Bur eventually the party will end. The dollar will lose its status and U.S. offshorers will return home. Had a tariff been in place from the outset, those job losses would have never occurred.
Fletcher would like to see free trade replaced with across-the-board 30% tariffs for all goods and services. He sees this as working selectively to help retain "infant industries" employing considerable capital and likely to benefit from considerable scale economies, but not enough to bring back the apparel industry which employs large numbers of unskilled workers.
But Fletcher does not discuss how tariffs would work if exchange rates are not fixed, as they were (to gold) in the golden age of American protectionism in the nineteenth century — a question that VDARE.COM editor Peter Brimelow raised in his American Spectator review of Pat Buchanan’s The Great Betrayal, in many ways a precursor of Fletcher’s critique. Nor does Fletcher deal with the question of what would happen if the Chinese, whose mercantilism has taken the form of a systematically undervalued currency rather than tariffs, simply countered U.S. tariffs with further devaluation. Yet it is the specter of competitive devaluation that is haunting the world of trade diplomacy as I write.

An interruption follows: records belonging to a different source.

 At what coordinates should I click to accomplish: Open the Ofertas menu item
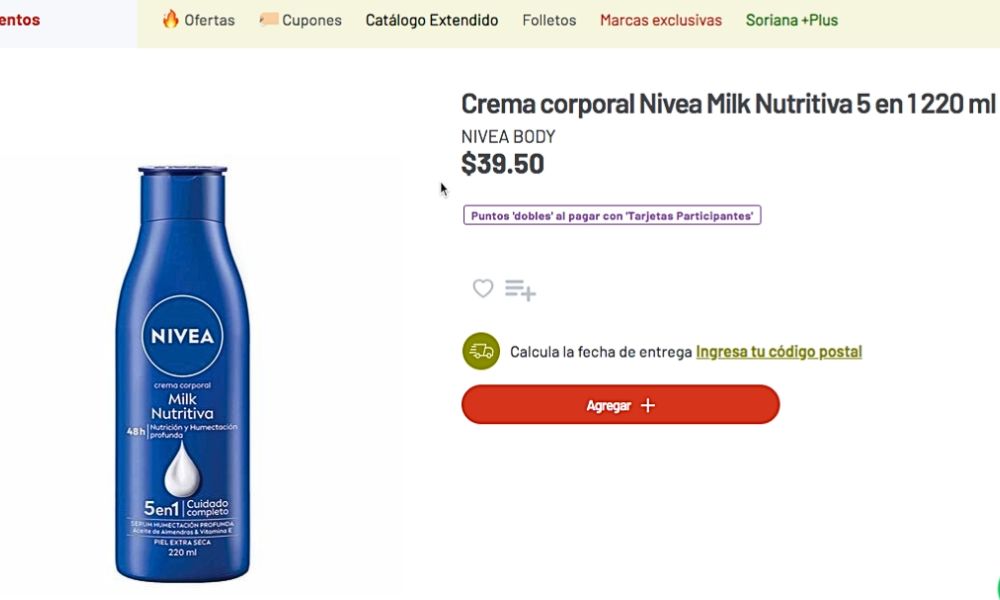tap(209, 20)
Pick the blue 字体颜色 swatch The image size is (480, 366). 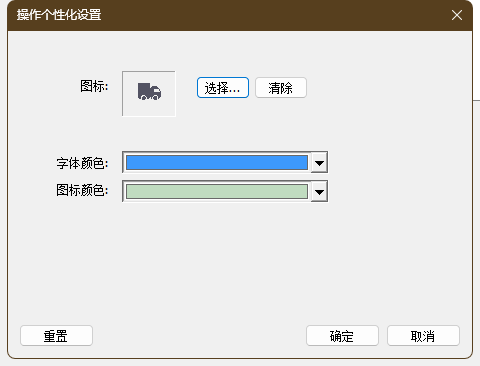[217, 163]
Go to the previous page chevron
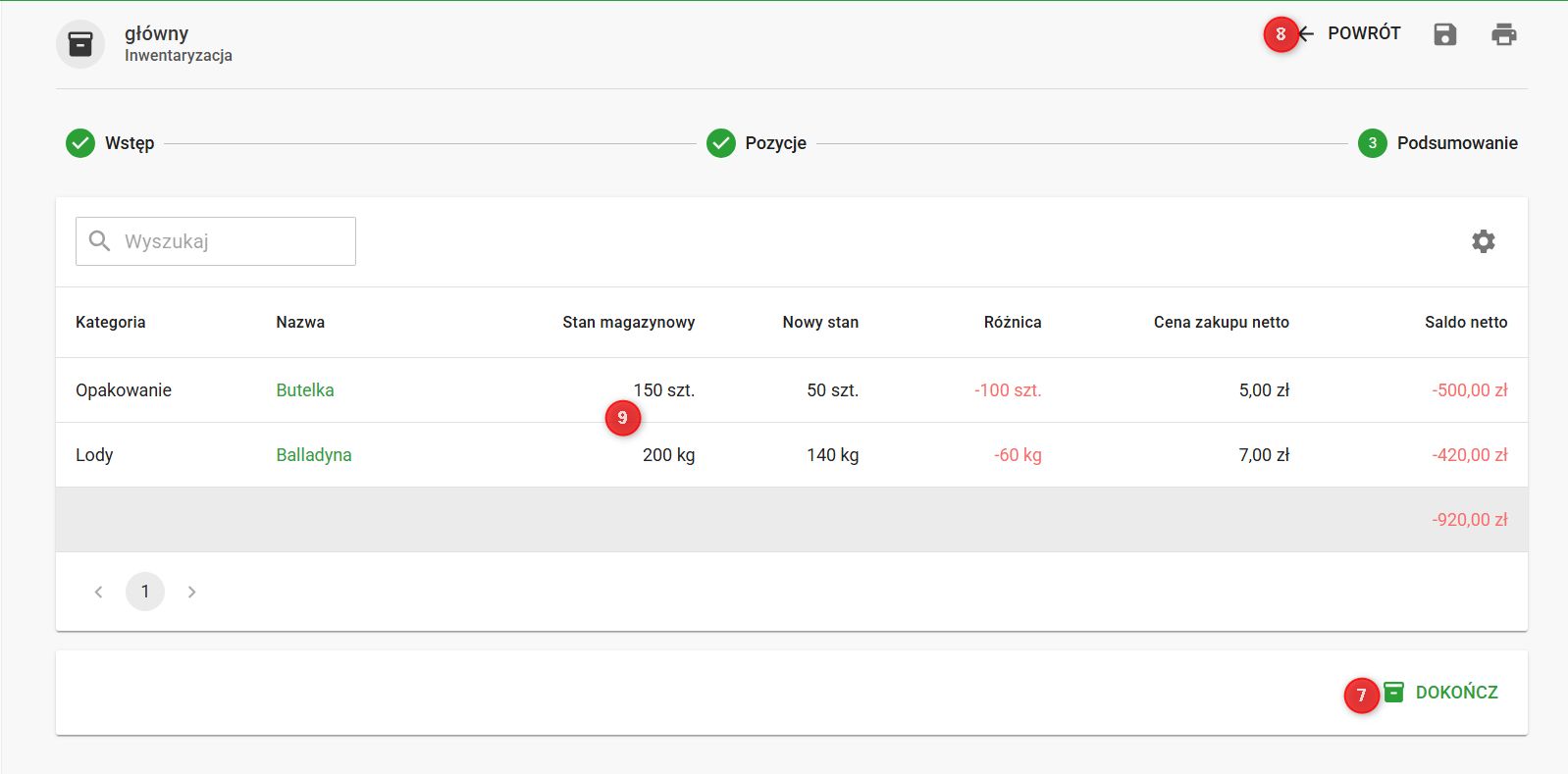 click(98, 592)
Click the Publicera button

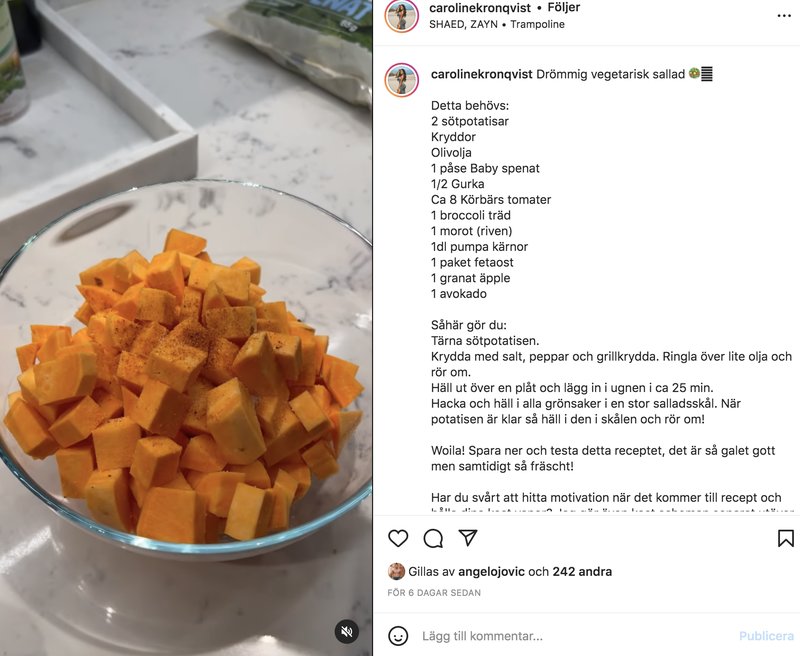[766, 636]

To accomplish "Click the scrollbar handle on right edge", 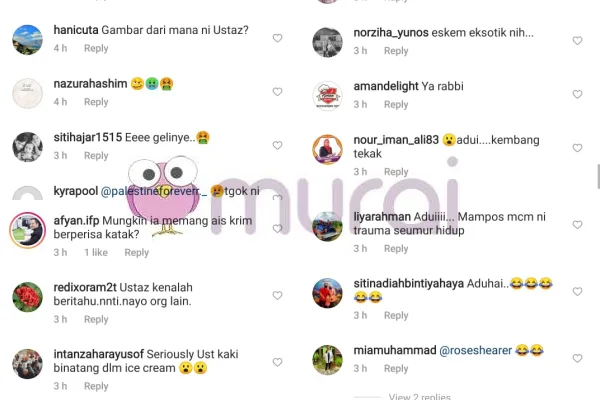I will click(598, 176).
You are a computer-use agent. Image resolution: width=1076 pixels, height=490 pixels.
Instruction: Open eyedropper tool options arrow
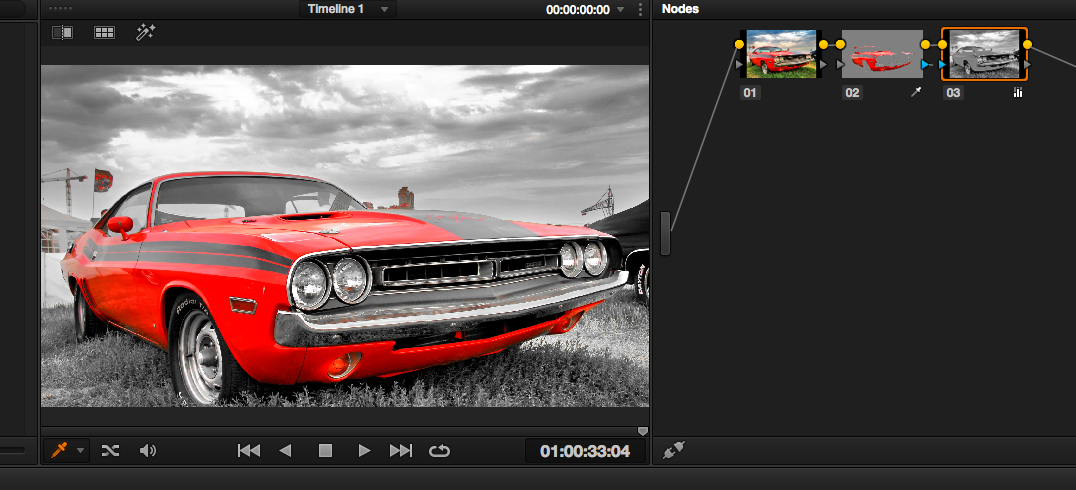80,451
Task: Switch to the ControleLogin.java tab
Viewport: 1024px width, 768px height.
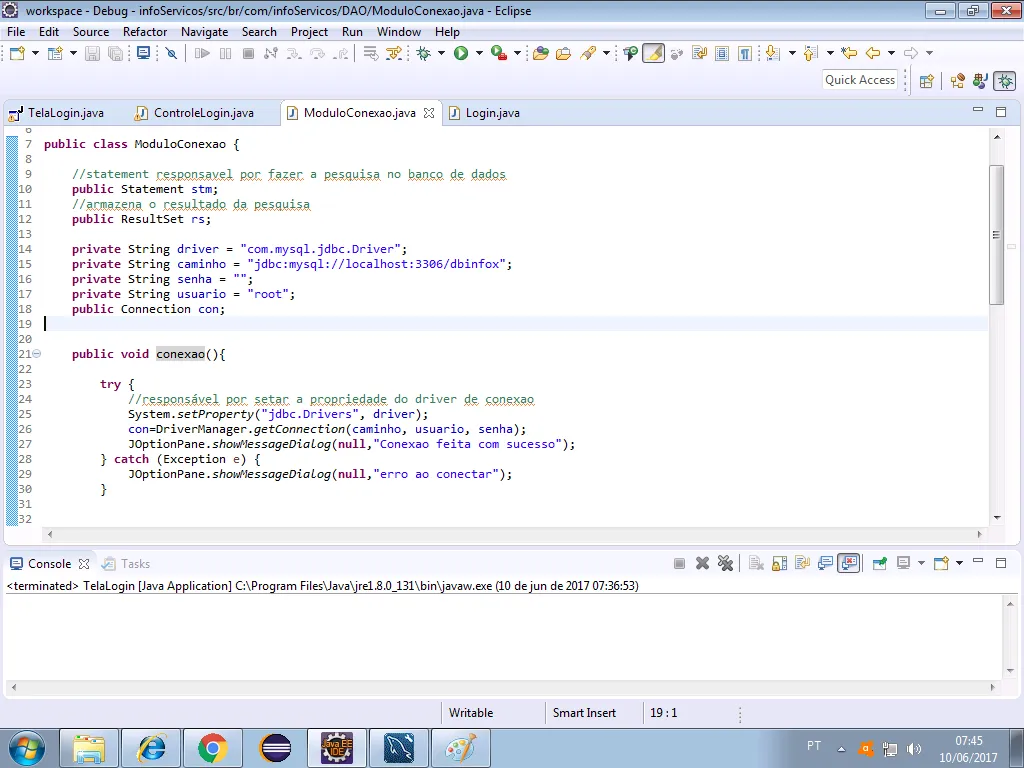Action: point(203,113)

Additionally, and certainly to the disappointment of VDARE.COM readers, Fletcher says almost nothing about immigration. Yet both give corporate America access to cheap foreign labor; both harm native-born workers.
Fletcher notes that "withdrawing from free trade (to an as yet undefined extent) is emerging as the consensus Democratic response, even if the party’s leadership doesn’t yet realize how deep are the forces driving this or how far it is likely to go" whereas "the emerging Republican response seems to be keeping free trade while opposing immigration — which does not enlarge America’s shrinking economic pie, but does cut it into fewer slices per voter and is therefore politically salable."
But while there may prove to be some truth in this analysis, the fact is that no Republican in Congress has yet signed on to an anti-unemployment immigration moratorium.
Still, perhaps against my professional interest as an economist, I have to say I respect Fletcher’s book. At the end of the day, he is merely proposing that American’s economy be run for the benefit of the American people.
This is a radical, and definitely interesting, idea.
Edwin S. Rubenstein is President of ESR Research Economic Consultants in Indianapolis.